Former Secretary of State Hillary Clinton made her first public remarks about her exclusive use of a private email account during her State Department tenure on Tuesday, saying that in hindsight, it would have been better to use a separate email account for official business, but maintaining that her team provided the State Department all work-related emails.
Eight days after the New York Times broke the news of Clinton's email practices, the presumptive Democratic presidential candidate told reporters that when she took office as the nation's top diplomat, she "opted for convenience," explaining she “thought it would be easier to carry just one device."
"Looking back, it would’ve been better if I’d used a second email account," Clinton added, speaking on the sidelines of a United Nations conference on women and girls.
Echoing talking points repeated by her defenders over the past week, Clinton said that the "vast majority" of her work emails "went to government employees at government addresses," ensuring that the correspondence was preserved on government servers.

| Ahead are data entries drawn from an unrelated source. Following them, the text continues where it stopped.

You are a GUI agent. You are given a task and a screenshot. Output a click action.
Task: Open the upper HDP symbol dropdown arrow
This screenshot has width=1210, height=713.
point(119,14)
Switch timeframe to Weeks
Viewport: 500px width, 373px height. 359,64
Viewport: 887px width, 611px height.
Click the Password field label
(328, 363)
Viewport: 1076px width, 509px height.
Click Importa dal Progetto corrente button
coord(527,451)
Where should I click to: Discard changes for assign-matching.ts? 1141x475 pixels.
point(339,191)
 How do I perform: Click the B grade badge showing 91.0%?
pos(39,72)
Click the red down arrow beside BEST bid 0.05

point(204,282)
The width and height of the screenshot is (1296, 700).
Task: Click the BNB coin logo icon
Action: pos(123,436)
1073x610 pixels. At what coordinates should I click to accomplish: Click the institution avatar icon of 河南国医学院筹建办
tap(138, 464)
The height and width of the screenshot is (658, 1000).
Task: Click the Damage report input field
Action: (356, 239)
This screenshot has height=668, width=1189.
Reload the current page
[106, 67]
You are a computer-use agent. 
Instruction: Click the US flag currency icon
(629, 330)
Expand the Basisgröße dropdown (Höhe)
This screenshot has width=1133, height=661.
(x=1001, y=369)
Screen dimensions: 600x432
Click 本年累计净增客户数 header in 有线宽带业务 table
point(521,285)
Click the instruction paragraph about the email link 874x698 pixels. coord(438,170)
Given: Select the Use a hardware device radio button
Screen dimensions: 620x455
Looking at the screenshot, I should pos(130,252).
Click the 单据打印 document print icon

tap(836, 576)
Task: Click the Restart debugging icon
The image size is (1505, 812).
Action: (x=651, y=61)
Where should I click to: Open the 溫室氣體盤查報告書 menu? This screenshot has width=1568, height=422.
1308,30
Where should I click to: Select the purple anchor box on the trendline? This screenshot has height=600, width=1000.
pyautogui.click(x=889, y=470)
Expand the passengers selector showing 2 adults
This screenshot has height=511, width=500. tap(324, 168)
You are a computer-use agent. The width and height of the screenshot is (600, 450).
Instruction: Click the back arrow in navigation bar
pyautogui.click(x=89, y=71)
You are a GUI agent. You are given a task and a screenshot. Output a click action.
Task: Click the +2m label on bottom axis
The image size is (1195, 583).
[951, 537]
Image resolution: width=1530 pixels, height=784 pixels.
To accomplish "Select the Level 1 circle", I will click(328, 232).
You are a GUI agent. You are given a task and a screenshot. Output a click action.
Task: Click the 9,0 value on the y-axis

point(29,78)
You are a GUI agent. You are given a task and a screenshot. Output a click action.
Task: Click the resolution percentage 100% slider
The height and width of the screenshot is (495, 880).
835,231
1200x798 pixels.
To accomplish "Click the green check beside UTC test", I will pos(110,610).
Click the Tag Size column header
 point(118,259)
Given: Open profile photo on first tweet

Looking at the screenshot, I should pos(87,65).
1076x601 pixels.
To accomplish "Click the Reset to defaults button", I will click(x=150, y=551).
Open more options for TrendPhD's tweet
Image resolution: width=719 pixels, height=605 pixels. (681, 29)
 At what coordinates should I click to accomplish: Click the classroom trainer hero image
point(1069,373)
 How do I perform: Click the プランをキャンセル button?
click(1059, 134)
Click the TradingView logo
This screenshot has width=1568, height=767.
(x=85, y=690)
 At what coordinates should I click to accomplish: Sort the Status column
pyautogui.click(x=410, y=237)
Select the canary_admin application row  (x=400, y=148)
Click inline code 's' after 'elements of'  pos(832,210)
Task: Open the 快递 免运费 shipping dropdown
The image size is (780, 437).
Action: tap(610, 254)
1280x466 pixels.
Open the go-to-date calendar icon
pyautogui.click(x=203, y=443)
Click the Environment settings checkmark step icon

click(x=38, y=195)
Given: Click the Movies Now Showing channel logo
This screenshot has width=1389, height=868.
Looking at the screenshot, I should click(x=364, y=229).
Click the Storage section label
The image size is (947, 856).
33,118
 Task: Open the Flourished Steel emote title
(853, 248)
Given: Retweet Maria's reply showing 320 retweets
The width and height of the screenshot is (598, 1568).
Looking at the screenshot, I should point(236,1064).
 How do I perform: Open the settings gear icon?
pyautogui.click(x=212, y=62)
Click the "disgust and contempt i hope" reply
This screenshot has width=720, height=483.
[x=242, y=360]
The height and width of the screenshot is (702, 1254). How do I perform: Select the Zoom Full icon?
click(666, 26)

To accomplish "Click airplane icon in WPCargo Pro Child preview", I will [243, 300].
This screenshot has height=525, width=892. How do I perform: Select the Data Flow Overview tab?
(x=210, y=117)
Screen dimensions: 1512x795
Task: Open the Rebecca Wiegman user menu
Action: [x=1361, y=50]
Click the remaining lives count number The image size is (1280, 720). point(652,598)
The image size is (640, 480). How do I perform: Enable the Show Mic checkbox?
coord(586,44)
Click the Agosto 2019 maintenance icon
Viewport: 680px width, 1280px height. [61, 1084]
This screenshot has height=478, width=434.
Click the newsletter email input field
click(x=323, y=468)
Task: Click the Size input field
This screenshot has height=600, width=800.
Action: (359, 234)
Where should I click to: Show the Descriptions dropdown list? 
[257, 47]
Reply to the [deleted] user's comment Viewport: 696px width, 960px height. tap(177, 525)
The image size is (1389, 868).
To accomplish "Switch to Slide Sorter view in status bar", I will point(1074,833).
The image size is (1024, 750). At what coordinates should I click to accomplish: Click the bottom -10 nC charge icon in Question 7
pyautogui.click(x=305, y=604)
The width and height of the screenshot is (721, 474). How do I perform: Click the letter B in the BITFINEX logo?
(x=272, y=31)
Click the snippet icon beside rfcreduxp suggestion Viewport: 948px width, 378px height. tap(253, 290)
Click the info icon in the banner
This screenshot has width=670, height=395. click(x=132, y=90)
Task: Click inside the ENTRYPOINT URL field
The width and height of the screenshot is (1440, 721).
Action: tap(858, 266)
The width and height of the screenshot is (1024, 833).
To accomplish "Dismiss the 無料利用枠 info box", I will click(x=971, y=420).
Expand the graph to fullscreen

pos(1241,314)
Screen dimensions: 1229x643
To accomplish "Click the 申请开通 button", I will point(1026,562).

In response to a State Department records-keeping request last year, Clinton and her team personally reviewed her emails and handed over 55,000 pages to the department. She asserted on Tuesday that her team “provided all my emails that could possibly be work-related." Meanwhile, she added, her team did not divulge personal emails on such topics as yoga sessions, her daughter's wedding, and her mother's funeral. Those emails have been deleted, she said.
Referring to her request last week that the State Department make the 55,000 pages of emails she released public, Clinton hailed what she described as an “unprecedented step" toward transparency.
Addressing a chief security concern raised following the Times' report, Clinton said that she did not transmit classified information on her account.
It's unlikely that today's press conference will quell questions from critics suspicious of the process by which Clinton decided to release her emails. While some Clinton allies, including Democratic lawyer Lanny Davis, have suggested an independent arbiter to review her account, Clinton rejected such a solution.
"I have no doubt that we’ve done exactly what we should have done," Clinton said.